Nothing in Rubio’s account bears any relationship to the exceptional qualities emphasized by either the revolutionary generation of Americans or the Civil War generation or even those Americans who, during and after World War I, developed and deployed the idea of the study of Western civ as part of an effort to improve “the citizenship, the intelligence, and the moral and spiritual life of the nation,” as Nicholas Murray Butler, a former Columbia University president, put it.
But this vision of a singular Western heritage extending to the American present — of a civilization defined by a common tongue, shared belief and hierarchy of value — does bear an interesting relationship to the imagined feudal Europe that shaped the political imagination of Southern slave owners in the decades before the Civil War.
Part of what this entailed, ideologically, was a rejection of the Declaration of Independence, both as a statement of equality and as a decisive break with the past. John C. Calhoun, a South Carolina statesman who served briefly as secretary of state under John Tyler and was a pro-slavery political theorist, condemned Jefferson’s proposition that “all men are created equal” as a “hypothetical truism” and, in practice, “the most false and dangerous of all political errors.” The truth as he saw it was that American civilization extended out from the Old World, an inheritance reserved for those who could claim the mantle of whiteness.
It is here, in this antipathy toward the egalitarian and universalist elements of the American founding — which is to say those parts of our national heritage that we owe to the liberal values of the Enlightenment — that the connection between the antebellum feudal obsession and the Trump administration’s vision of sovereignty and Western civilization becomes clear, if not obvious. Both are tied to a racial (and religious) conception of culture and bound up in notions of human hierarchy. The “one people” threatened by migrants in the United States and Europe, by Rubio and Trump’s account, are people of direct European descent, shorn of their particular histories and presented as a single, imagined whole. In other words, as white, first and foremost.

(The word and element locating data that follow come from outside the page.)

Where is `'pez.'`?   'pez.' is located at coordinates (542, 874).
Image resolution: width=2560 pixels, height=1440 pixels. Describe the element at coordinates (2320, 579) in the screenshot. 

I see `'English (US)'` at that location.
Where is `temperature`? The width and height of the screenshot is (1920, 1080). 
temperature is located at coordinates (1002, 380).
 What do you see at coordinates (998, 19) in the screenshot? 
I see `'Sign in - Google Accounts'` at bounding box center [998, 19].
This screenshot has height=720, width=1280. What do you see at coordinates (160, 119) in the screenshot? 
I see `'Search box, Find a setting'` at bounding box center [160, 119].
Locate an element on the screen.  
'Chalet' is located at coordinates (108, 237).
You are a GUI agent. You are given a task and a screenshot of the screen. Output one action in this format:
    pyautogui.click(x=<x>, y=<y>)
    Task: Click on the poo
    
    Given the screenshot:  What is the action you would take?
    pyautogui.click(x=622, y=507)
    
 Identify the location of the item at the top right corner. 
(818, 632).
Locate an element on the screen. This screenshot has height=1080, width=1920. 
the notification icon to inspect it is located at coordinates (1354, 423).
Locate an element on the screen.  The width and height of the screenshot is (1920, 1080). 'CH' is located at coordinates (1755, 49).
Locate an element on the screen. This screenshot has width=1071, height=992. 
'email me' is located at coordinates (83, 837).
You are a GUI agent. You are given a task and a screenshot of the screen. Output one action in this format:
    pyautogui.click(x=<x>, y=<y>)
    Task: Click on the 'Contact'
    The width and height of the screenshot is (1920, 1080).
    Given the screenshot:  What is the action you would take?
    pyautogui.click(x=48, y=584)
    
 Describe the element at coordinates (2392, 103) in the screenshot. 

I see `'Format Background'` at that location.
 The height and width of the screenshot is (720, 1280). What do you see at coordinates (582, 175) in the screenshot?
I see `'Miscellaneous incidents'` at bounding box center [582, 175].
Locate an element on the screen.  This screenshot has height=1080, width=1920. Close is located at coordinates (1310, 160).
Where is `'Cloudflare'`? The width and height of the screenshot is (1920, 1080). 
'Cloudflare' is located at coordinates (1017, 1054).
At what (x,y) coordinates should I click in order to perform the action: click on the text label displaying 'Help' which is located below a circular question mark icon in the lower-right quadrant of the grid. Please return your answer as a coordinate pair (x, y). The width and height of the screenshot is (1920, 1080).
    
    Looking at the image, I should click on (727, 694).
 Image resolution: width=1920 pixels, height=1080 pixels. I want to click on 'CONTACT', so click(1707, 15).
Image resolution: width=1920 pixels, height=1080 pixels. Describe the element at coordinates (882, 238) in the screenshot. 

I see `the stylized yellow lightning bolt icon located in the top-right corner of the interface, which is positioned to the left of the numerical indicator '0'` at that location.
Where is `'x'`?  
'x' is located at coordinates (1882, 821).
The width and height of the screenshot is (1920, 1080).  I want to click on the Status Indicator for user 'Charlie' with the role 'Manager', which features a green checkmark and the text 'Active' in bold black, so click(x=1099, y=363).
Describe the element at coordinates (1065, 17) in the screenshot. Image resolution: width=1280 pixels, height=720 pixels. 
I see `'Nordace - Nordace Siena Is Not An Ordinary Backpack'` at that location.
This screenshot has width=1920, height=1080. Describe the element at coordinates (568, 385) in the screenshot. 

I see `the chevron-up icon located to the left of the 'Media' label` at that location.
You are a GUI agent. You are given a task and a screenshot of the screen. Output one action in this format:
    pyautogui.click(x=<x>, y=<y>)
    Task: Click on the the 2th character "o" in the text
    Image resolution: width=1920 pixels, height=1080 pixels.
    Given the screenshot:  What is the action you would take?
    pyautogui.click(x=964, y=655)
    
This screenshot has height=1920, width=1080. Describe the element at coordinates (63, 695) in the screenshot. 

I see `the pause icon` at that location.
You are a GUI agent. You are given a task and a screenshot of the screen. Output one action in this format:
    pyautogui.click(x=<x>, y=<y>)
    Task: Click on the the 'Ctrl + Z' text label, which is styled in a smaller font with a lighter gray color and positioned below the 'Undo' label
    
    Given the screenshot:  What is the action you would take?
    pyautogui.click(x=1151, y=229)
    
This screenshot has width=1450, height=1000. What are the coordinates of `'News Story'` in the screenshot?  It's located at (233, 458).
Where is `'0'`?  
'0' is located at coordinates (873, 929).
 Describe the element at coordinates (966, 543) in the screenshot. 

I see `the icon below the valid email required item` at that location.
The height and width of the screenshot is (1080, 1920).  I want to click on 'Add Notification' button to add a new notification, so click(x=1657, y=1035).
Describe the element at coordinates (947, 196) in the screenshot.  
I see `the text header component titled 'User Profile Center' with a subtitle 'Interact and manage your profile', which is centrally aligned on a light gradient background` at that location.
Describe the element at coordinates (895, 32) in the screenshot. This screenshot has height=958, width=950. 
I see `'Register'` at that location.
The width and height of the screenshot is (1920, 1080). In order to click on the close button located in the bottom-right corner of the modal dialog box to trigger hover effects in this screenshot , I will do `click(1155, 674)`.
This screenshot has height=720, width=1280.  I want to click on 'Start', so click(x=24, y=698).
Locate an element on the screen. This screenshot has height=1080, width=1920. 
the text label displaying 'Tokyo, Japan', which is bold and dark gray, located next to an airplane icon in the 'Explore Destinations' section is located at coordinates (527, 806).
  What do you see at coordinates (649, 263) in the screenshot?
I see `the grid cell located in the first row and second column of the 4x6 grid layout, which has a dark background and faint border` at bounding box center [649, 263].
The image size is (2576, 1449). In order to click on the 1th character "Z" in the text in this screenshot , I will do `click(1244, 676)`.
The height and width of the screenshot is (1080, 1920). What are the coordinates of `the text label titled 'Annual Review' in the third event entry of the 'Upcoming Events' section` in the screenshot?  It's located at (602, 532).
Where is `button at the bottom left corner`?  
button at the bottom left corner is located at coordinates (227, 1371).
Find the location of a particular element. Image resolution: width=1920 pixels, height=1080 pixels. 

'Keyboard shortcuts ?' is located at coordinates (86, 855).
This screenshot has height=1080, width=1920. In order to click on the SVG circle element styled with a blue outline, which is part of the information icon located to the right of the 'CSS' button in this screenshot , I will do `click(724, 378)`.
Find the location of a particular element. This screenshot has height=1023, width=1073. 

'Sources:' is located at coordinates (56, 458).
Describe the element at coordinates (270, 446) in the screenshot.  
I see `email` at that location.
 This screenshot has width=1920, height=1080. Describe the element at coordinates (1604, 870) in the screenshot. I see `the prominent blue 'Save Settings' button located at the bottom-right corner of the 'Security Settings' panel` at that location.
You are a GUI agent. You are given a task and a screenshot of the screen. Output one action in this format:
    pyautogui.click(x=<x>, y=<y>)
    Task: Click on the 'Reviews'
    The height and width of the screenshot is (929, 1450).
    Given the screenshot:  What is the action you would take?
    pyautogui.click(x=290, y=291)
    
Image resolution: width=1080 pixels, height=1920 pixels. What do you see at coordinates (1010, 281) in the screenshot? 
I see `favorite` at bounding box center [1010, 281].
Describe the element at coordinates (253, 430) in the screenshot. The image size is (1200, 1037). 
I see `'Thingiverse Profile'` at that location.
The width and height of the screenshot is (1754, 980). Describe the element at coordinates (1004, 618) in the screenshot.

And for the larger MAGA right, as it was for the slaveholder radicals, the Declaration of Independence and its powerful vision of human equality stands as one of the chief obstacles to its effort to consummate its vision of domination and exclusion.
Writing in 1859, Lincoln commented on those in his time who disparaged Jefferson’s words, accusing them of “supplanting the principles of free government” and restoring those of “classification” and “caste.” Today, we have a movement that sees as its aim the destruction of what is best in the American tradition — a movement that, as Lincoln put it, “would delight a convocation of crowned heads, plotting against the people.”